Jim : Digital music has made it easier to access, consume and take more chances on a band’s work. You can most certainly reach more ears with it upon each release. It’s a good thing and a bad thing though, because sometimes you take less time learning/digging into new tunes from bands. I find the selection too overwhelming at times. Always love a good vinyl though and will always prefer an album or full body of work over singles.
Are there changes you have made as Kadeema that is a result of your experiences as Ascot Royals?
Tal : I think the biggest change we made as Kadeema vs. Ascot Royals has been to put everything out on the table. Our vision, our personalities, our character. In the past, we were maybe a little afraid of being our complete and honest selves at times. When that happens, it tends to dilute the integrity of a project or a song or hell, even a social media post. We feel very good about how we present ourselves these days, because it’s very effortless, as all we really do is (for good or bad) is be ourselves with our audience, team and everyone else involved. You either like it or you don’t, we’re cool with both.
Given your touring experiences, what pieces of equipment have you acquired in maintaining a strong performance with each show?

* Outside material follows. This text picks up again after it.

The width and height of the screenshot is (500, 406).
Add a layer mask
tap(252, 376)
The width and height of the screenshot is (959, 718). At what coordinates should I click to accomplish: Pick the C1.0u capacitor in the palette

Tal : Can’t say enough good things about the Behringer X32 RACK digital mixer. We bought it for our in ear monitoring system and it’s the best purchase we ever made, a real game-changer. You can pre-set all your different setups and mixes and be up and running in 10 minutes with minor adjustments made every night.
What full-albums have been bringing you joy these days?
Jim: I’ve been really enjoying an artist from the UK called Willie J Healey lately. I find his work very enjoyable, tongue and cheek at times. Has a nice mood to it, same feeling almost like when a Wes Anderson movie plays out.